Epidemiological data indicate that autoimmune thyroid disease is present in several percent to the low‑teen range among Japanese patients with type 1 diabetes [5]. This observation suggests a contribution of HLA‑dependent genetic factors to APS susceptibility. In particular, DR9‑positive type 1 diabetes is often accompanied by autoantibodies, including anti-glutamic acid decarboxylase (anti‑GAD) and anti‑thyroid antibodies, pointing to a potential role of DR9 in promoting autoantibody production [12]. In contrast, IAAs are more frequently detected in DR4‑positive cases [12]. Furthermore, elevated CXCL10 expression in serum or tissues has been documented in multiple organ‑specific autoimmune conditions, such as autoimmune thyroiditis, type 1 diabetes, rheumatoid arthritis, and systemic lupus erythematosus [12]. These findings suggest that, beyond shared genetic predisposition, the immunological microenvironment - particularly chemokine signaling - may contribute to the clustering of autoimmune diseases in type 1 diabetes.
It should be emphasized that the present case demonstrates a temporal association rather than a definitive causal relationship between influenza A infection and the onset of type 1 diabetes. Previous epidemiological studies and experimental models have suggested an association between viral infections and autoimmune diabetes, although similar case reports describing concurrent APS remain limited.
This case also highlights a potential diagnostic challenge. In adult patients, particularly those with impaired glucose tolerance, acute‑onset type 1 diabetes may be misclassified as type 2 diabetes, especially by less experienced clinicians or in settings with limited access to immunological testing. Awareness of rapid insulin deficiency, ketosis, and coexisting autoimmune disease is therefore essential to avoid delayed or inappropriate diagnosis.
Conclusions
We describe a rare case of acute‑onset type 1 diabetes that developed shortly after influenza A infection in a patient with pre‑existing Hashimoto’s thyroiditis. The concurrent diagnosis of APS type 3A in this context is highly unusual and underscores the potential for viral infections to accelerate autoimmune processes in genetically susceptible individuals.

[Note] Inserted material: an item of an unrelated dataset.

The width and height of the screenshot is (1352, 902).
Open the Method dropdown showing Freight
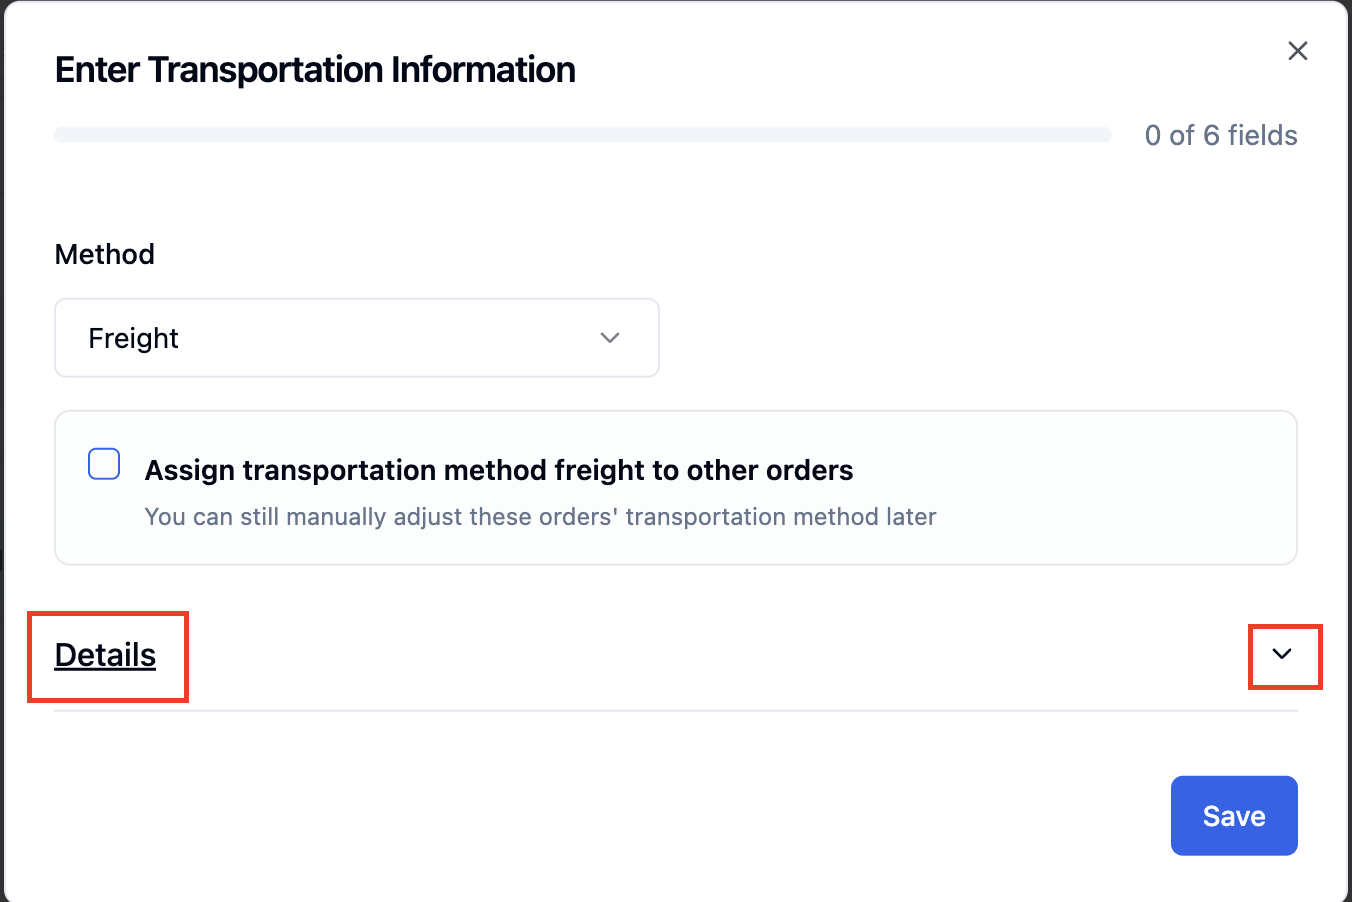point(357,338)

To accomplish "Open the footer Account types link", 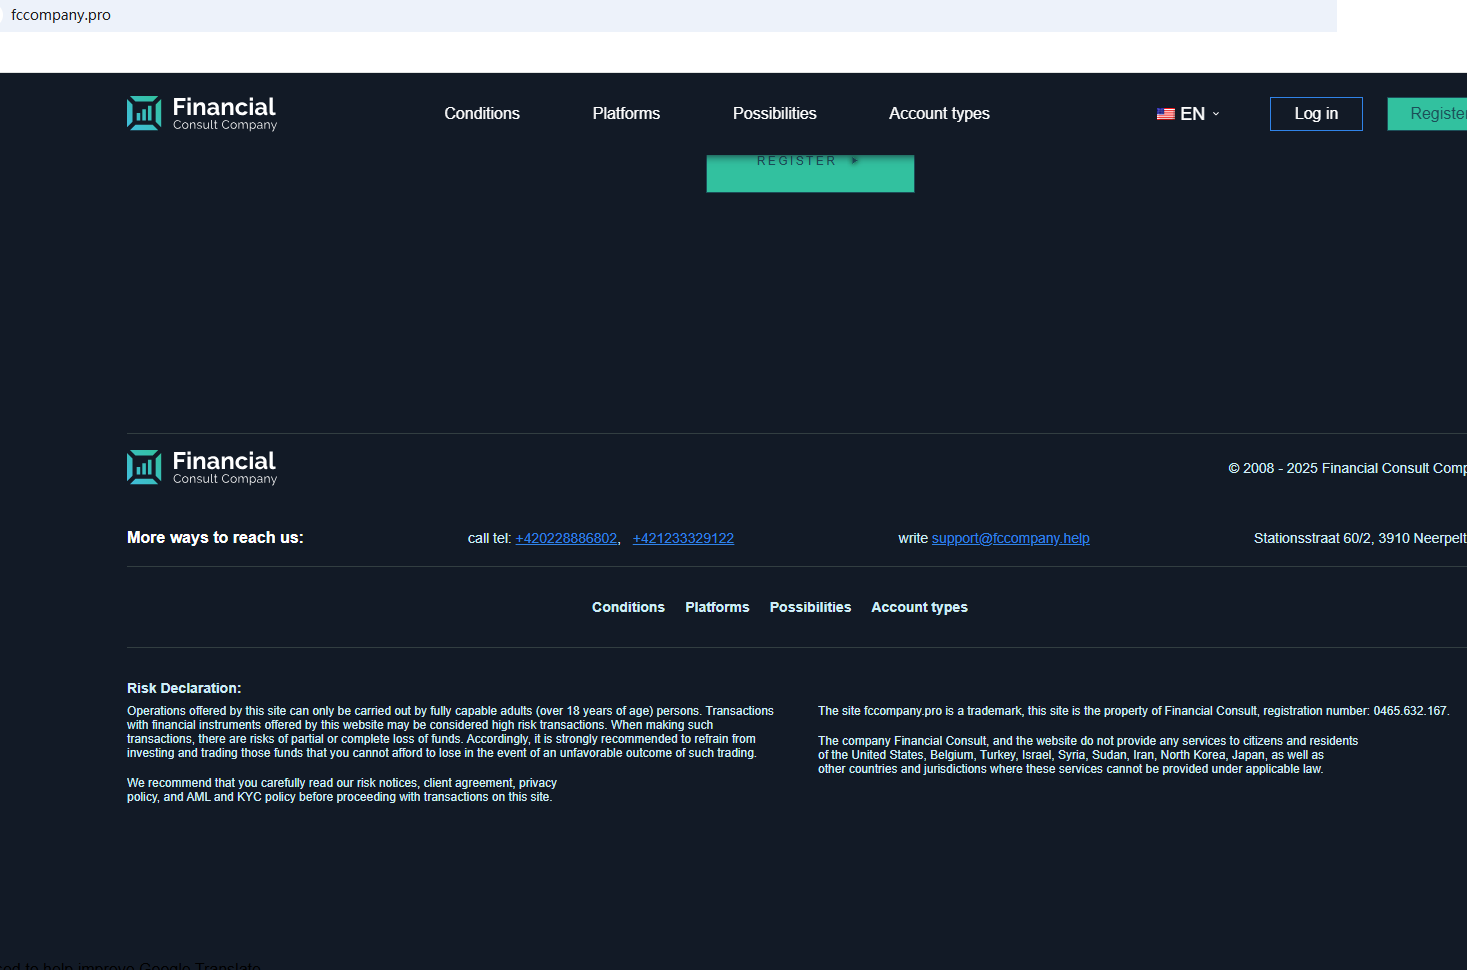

Clinicians should consider type 1 diabetes when patients with autoimmune thyroid disease develop new hyperglycemic symptoms following influenza infection. Early recognition of manifestations such as polydipsia, polyuria, weight loss, or persistent fatigue is essential to prevent severe metabolic decompensation. This case highlights the importance of careful monitoring in individuals with autoimmune backgrounds, particularly when environmental triggers such as viral infections are present.